Produce as output only the lines below starting at the line with "Contact (1338, 48)" and continuing through the line with "FAIR PRODUCTS sp. z o.o. (40, 826)", each one exactly as written.
=====
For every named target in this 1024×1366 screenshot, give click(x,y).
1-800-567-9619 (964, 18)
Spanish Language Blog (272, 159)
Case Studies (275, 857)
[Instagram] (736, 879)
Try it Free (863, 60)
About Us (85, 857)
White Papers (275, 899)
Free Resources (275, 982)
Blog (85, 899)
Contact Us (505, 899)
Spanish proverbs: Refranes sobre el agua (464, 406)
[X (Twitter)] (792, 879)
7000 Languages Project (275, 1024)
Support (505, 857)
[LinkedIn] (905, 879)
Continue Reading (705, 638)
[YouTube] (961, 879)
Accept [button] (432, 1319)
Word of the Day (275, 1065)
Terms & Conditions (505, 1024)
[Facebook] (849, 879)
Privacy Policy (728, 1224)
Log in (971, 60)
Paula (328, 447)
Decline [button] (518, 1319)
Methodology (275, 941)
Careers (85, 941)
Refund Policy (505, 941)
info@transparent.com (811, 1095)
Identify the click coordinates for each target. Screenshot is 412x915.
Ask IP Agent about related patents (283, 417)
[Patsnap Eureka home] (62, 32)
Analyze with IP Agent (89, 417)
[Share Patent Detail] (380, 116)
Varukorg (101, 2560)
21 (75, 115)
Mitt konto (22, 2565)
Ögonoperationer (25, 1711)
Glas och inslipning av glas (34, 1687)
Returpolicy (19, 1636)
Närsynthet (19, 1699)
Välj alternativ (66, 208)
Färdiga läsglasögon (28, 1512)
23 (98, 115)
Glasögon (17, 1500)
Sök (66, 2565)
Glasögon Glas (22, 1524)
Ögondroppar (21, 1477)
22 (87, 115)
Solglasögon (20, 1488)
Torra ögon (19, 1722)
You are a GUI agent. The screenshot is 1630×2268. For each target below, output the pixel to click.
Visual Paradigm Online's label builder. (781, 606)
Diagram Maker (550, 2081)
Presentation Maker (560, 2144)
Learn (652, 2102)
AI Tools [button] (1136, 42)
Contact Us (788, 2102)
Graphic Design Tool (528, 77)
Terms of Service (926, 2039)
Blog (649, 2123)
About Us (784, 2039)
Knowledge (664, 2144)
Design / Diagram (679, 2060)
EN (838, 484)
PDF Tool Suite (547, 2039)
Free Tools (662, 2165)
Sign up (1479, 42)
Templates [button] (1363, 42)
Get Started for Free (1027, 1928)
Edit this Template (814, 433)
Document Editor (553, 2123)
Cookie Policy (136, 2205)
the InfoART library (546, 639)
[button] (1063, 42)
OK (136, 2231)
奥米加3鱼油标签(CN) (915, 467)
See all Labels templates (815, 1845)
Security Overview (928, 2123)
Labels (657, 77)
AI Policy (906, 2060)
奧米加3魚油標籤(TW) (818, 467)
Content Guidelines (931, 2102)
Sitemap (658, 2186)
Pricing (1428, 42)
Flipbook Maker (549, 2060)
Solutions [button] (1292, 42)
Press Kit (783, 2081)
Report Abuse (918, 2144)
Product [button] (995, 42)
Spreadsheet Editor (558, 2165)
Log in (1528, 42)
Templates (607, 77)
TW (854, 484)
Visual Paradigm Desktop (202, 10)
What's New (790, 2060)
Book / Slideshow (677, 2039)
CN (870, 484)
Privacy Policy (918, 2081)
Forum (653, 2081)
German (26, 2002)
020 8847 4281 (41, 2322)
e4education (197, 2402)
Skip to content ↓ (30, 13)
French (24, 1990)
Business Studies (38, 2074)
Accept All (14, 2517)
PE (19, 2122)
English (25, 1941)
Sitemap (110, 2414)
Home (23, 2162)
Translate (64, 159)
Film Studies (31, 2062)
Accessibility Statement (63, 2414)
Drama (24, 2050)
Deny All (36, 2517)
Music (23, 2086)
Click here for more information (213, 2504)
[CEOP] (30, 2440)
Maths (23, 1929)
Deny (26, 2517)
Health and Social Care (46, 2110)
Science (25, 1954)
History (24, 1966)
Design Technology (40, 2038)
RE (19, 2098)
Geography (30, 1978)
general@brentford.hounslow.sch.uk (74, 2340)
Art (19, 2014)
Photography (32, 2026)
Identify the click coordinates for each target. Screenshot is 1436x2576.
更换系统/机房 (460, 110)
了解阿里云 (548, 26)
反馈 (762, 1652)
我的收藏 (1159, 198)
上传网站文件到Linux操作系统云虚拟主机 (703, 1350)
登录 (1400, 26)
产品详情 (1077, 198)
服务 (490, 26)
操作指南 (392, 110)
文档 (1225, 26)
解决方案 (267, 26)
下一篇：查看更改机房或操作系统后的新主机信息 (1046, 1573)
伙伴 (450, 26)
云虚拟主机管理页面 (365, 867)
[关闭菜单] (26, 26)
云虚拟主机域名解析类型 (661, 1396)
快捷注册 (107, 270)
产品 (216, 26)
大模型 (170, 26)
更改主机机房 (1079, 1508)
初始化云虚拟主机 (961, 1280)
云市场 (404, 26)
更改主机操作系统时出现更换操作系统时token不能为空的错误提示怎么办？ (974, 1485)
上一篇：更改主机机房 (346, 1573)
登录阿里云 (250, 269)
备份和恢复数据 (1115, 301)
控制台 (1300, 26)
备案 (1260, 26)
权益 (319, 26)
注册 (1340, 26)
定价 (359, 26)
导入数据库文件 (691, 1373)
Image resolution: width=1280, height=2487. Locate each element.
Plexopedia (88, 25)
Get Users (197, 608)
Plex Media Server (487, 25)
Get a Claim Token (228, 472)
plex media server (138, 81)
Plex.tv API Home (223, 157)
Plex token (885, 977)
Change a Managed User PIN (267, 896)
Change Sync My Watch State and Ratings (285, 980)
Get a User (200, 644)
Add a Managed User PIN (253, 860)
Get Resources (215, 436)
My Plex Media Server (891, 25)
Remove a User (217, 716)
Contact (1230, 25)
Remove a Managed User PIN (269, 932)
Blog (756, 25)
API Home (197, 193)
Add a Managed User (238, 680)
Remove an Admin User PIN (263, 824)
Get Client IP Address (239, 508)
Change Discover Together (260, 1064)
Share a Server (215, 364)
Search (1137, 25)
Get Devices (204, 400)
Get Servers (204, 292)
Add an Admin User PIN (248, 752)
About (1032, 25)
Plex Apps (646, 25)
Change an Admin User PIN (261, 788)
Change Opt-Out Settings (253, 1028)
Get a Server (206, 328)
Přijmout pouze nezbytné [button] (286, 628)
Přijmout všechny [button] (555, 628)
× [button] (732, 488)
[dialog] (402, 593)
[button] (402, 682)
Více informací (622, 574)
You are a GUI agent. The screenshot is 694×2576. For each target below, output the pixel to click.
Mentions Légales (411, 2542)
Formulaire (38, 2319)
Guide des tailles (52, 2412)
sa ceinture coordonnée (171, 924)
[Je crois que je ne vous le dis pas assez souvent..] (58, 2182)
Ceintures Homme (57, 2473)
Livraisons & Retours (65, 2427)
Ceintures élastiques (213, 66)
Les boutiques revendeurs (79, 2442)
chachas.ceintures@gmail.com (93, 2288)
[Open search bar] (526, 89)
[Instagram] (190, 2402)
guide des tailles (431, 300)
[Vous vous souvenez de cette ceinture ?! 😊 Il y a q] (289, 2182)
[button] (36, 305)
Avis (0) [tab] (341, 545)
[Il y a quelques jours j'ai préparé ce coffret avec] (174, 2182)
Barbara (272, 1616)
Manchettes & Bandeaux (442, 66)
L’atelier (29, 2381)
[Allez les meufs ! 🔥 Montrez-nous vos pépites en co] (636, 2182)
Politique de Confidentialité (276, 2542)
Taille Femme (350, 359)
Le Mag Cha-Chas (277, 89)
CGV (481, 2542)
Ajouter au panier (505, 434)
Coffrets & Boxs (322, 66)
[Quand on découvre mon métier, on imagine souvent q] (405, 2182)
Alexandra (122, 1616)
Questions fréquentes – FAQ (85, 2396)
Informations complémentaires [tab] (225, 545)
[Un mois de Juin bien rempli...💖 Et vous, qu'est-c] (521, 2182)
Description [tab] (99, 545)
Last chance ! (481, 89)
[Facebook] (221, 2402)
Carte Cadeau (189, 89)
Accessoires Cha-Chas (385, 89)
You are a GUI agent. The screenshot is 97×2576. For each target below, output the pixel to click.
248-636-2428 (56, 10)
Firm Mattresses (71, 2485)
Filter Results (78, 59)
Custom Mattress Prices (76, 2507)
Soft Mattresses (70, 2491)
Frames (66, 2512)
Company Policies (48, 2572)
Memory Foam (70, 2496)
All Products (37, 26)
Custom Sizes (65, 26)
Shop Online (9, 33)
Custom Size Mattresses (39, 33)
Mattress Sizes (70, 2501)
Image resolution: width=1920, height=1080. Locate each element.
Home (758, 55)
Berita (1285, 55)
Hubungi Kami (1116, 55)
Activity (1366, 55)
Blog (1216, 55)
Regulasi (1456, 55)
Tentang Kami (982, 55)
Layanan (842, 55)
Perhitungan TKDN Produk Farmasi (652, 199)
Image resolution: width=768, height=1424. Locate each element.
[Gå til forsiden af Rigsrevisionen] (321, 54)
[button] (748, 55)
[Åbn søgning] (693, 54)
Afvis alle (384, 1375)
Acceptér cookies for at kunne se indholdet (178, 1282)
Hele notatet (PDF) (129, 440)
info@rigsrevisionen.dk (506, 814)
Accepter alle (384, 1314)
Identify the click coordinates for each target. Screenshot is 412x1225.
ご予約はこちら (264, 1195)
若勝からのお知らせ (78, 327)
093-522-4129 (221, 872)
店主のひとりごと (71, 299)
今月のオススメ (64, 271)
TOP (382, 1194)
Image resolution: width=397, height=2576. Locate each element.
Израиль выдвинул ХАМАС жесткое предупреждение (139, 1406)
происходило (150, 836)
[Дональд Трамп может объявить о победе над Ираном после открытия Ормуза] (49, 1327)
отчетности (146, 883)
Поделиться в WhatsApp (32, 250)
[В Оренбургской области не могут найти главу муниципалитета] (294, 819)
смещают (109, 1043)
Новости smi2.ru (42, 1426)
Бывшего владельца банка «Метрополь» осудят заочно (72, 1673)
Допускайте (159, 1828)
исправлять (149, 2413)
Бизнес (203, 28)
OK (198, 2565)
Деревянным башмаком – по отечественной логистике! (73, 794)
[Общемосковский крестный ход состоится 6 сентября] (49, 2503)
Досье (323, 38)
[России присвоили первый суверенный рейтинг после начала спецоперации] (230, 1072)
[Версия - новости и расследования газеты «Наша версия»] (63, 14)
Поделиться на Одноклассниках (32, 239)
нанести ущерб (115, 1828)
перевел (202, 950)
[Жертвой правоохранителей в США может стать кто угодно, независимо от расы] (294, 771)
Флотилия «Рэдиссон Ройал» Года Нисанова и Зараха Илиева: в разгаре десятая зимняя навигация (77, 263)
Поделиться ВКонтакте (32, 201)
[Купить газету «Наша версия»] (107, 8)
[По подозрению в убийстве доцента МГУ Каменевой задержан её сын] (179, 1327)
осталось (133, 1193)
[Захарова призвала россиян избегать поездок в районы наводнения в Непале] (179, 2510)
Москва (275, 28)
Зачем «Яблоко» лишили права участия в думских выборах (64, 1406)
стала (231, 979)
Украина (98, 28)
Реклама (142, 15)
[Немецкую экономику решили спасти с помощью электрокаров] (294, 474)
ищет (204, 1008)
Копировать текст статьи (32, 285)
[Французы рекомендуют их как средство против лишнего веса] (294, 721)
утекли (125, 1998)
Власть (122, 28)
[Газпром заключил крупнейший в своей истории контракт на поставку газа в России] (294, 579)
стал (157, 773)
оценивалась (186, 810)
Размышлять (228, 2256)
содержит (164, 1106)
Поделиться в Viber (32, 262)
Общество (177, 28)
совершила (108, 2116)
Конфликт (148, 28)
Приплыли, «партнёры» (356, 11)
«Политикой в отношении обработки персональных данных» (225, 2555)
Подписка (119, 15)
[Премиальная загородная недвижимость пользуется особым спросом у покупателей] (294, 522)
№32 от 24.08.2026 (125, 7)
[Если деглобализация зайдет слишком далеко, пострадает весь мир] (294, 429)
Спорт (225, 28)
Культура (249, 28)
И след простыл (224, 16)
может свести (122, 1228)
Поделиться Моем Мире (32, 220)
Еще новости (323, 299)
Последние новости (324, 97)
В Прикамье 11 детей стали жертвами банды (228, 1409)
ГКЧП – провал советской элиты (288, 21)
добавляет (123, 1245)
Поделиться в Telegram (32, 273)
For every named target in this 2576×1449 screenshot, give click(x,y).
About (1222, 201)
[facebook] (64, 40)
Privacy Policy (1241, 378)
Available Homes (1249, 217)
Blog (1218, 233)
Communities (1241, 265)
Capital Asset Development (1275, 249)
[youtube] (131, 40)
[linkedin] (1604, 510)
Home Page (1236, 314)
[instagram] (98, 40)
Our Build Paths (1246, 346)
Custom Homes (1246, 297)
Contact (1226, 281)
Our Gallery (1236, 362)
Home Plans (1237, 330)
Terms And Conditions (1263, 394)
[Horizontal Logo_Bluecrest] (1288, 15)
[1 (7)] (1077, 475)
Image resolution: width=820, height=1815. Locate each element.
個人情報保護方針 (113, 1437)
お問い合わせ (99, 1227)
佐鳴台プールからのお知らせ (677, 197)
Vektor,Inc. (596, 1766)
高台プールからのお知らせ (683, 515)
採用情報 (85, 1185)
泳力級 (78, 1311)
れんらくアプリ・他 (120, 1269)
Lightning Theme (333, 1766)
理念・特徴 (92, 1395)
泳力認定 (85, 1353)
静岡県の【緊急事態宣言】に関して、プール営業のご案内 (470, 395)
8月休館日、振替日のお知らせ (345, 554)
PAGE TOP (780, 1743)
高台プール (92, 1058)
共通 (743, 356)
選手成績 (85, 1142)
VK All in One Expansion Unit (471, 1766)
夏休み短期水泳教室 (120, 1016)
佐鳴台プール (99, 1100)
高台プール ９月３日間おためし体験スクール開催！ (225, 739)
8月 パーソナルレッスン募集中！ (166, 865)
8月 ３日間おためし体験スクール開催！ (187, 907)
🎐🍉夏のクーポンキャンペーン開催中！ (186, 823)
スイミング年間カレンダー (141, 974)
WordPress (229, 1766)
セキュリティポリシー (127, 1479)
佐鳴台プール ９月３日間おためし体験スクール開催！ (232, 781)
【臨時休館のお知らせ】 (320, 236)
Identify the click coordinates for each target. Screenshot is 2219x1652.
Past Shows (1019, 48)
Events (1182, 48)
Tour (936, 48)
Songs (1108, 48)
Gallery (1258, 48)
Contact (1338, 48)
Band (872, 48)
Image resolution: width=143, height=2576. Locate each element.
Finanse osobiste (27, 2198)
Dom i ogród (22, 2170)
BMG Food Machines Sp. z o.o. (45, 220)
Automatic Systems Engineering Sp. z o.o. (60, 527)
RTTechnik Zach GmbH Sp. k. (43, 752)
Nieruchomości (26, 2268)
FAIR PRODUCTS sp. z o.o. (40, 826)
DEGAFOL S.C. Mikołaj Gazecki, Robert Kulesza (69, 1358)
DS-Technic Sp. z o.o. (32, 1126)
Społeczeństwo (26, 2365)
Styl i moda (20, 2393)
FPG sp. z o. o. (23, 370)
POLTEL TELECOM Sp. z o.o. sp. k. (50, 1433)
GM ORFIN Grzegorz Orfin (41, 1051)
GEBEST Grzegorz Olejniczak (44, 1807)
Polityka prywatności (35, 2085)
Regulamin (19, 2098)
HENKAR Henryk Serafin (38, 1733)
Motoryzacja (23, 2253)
=====
> [ANSWER TO THIS PROBLEM]
Contact (1338, 48)
Band (872, 48)
Image resolution: width=143, height=2576. Locate each element.
Finanse osobiste (27, 2198)
Dom i ogród (22, 2170)
BMG Food Machines Sp. z o.o. (45, 220)
Automatic Systems Engineering Sp. z o.o. (60, 527)
RTTechnik Zach GmbH Sp. k. (43, 752)
Nieruchomości (26, 2268)
FAIR PRODUCTS sp. z o.o. (40, 826)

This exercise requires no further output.